About a decade later, the famous English chemist Robert Boyle devised an efficient method to extract purer, more solid phosphorus from urine (Brandt’s method had yielded only 120 grams from a whopping 5500 liters of urine). Boyle’s assistant Ambrose Godfrey took their study a step further and began extracting it from the feces of animals. Godfrey could not be described as squeamish: He made phosphorus from the excrement of horses, cows, sheep, cats, dogs, lions, tigers, bears, mice, rats, chickens, and fish.

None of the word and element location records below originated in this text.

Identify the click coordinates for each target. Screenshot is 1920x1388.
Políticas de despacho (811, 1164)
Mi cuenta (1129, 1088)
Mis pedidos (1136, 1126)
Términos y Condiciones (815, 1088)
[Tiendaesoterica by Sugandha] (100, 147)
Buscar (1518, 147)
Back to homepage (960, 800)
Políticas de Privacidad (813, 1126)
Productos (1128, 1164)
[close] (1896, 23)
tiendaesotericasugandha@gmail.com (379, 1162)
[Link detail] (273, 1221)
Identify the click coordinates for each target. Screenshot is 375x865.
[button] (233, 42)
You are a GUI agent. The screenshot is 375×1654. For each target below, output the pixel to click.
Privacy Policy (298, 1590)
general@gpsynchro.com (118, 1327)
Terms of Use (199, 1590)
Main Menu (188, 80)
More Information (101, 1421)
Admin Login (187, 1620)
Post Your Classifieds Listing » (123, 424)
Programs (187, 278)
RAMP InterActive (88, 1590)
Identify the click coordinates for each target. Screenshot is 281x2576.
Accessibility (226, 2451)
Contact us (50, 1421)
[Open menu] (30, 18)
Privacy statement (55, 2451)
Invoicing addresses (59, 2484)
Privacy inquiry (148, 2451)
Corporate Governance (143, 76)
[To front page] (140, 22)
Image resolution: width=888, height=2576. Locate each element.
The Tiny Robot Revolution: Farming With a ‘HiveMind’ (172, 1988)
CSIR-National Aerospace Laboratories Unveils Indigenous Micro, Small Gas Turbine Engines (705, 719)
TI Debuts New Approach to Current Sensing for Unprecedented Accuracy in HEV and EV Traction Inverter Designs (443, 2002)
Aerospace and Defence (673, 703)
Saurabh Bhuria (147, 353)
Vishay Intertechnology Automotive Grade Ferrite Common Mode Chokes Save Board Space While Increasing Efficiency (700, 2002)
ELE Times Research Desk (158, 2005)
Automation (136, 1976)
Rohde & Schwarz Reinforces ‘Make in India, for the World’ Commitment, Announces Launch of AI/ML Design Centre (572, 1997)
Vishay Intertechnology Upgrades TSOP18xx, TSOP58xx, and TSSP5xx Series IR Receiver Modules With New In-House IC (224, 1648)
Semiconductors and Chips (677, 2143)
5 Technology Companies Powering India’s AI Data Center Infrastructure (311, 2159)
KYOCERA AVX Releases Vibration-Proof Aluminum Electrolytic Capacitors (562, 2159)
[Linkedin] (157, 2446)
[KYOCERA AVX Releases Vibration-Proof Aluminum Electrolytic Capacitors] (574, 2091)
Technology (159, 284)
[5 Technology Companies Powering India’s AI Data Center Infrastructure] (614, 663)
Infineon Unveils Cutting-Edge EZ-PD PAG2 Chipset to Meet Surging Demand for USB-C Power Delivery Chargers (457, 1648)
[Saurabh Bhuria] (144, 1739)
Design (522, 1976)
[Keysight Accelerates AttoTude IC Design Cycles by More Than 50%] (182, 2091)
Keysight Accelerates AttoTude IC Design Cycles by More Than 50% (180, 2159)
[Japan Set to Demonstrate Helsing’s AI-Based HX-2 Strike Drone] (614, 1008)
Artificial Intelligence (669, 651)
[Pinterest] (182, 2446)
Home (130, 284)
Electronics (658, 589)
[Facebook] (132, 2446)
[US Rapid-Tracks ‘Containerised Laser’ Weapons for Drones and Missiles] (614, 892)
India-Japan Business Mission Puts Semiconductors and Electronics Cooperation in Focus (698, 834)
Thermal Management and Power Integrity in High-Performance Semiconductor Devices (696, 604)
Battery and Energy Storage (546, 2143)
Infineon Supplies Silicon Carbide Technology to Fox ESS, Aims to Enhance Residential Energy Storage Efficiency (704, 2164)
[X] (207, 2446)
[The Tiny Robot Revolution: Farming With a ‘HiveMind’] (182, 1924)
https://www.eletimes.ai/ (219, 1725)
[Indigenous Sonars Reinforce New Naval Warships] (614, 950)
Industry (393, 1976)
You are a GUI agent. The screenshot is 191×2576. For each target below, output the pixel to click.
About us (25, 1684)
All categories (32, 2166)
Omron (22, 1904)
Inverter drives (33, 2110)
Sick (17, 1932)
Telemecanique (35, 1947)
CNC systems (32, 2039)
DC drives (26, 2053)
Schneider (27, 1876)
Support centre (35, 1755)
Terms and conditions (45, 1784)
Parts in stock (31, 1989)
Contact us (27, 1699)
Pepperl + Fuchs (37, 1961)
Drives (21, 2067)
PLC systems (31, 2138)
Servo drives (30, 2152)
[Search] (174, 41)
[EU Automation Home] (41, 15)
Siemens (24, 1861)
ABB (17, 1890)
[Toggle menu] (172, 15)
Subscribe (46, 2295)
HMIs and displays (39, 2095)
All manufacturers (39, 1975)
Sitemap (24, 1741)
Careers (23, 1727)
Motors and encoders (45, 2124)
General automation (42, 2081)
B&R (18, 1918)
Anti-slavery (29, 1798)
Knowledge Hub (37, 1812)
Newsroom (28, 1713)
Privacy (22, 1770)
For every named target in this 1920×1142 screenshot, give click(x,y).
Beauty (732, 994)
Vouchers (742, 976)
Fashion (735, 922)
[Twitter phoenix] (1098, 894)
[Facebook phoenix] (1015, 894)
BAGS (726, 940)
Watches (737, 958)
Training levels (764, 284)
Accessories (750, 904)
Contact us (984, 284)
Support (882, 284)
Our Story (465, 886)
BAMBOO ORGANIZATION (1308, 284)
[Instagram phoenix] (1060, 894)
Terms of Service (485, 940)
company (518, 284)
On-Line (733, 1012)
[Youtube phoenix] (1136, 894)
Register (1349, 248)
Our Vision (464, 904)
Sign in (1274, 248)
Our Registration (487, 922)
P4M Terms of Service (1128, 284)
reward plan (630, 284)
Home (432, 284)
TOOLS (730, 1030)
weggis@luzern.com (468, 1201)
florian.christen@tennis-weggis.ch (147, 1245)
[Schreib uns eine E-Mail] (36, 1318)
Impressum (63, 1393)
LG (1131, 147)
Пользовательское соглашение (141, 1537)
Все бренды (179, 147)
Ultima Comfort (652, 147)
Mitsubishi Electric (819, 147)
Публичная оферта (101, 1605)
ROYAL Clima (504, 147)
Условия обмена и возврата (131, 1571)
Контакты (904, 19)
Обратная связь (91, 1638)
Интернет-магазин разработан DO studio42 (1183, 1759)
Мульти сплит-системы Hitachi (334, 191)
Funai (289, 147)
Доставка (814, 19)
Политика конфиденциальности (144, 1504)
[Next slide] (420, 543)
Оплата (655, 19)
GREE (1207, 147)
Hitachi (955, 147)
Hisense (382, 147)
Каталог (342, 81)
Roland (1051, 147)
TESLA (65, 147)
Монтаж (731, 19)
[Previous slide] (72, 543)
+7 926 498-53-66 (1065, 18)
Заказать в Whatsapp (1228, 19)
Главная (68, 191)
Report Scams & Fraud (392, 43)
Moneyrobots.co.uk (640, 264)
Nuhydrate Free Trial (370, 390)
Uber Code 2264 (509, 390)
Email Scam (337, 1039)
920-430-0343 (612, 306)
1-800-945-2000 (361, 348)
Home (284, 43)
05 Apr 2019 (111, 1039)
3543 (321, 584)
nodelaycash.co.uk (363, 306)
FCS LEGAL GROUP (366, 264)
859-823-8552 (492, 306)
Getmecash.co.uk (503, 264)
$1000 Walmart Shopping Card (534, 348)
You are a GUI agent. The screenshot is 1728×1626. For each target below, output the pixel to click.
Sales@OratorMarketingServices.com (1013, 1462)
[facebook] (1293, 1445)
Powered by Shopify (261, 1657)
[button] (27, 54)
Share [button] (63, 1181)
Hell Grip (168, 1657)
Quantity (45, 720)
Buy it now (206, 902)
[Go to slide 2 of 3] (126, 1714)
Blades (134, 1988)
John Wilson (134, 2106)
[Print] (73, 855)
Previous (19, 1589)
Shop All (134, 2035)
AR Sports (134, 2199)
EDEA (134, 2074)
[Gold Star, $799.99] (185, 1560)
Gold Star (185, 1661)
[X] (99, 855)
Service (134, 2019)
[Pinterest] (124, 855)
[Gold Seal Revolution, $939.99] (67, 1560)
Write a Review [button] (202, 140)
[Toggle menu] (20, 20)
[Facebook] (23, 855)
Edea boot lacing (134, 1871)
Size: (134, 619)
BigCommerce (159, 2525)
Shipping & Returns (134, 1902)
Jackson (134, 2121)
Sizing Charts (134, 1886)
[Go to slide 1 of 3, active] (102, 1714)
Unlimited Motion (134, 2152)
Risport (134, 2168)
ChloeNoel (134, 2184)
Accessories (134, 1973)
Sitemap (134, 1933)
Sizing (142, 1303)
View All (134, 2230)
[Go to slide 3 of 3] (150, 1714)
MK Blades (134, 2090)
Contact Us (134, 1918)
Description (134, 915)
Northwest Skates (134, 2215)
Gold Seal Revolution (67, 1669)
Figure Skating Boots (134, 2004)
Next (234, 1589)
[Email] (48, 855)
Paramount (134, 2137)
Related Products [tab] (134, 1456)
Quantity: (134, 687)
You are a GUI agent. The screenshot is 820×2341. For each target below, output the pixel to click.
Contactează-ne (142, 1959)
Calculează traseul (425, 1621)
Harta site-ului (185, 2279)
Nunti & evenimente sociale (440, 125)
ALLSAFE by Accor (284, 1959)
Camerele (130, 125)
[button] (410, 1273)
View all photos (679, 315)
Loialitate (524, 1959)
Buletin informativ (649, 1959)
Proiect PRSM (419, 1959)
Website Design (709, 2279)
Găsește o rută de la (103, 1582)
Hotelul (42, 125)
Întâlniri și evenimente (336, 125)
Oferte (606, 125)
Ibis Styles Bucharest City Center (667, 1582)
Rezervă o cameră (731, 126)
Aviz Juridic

Another 17th-century chemist, in extracting phosphorus from urine, discovered that “if the Privy Parts be therewith rubb’d, they will be inflamed and burning for a good while after.” One wonders what made him try that.
7. Urine is a chief ingredient in a seasonal Chinese delicacy.
Residents of Dongyang, China, swear by a seasonal cuisine dubbed Virgin Boy Eggs. In spring, dozens of egg vendors across the city collect the urine of boys younger than 10, to be used as a broth for marinating and cooking eggs. Vendors boil eggs in the liquid, crack the shells, and then return the eggs to the urine to simmer for whole day. Vendors keep adding fresh urine to prevent overheating, and may add some herbs and spices. The finished products have green yolks and pale golden whites. The benefits, according to the locals, include improved blood circulation, protection against heat strokes, and reinvigoration.
8. The world’s first dose of penicillin was extracted from urine.
On March 12, 1942, Anne Miller—a 33-year-old patient with septicemia at Yale-New Haven Hospital—became the first person to be treated with penicillin. The newly discovered antibiotic was not yet approved in the U.S., and producing it was a very slow process. In Miller’s case, her urine came to the rescue.
Because 40 to 99 percent of penicillin is excreted unchanged in urine [PDF], Miller’s doctors decided to skip the process of trying to synthesize it from scratch. An intern collected all of Millers’s waste and sent it to Merck & Co for penicillin extraction. After Miller fully recovered, scientists continued to harvest patients’ urine this way until the drug could be produced on an industrial scale.
9. Astronauts recycle their urine into drinking water.
Normal human urine is about 95 percent water and presents a very appealing target for recycling—especially where potable water is scarce, like the International Space Station. On the ISS, the American crew derives its drinking water supply by recycling urine (and condensate from air). Astronauts pass their urine through a Water Recovery System (WRS) that consists of a Urine Processor Assembly (UPA) and Water Processor Assembly (WPA) [PDF], which produces about 3.6 gallons of water per day. The Russian crew doesn’t recycle their urine, though—they collect it in bags and send them over to the American side, where it's added to the supply for recycling.
Even on Earth, recycling urine into potable water is gaining traction. Belgian scientists have developed [PDF] a machine that uses a solar-powered boiler and a special membrane to produce potable water from urine.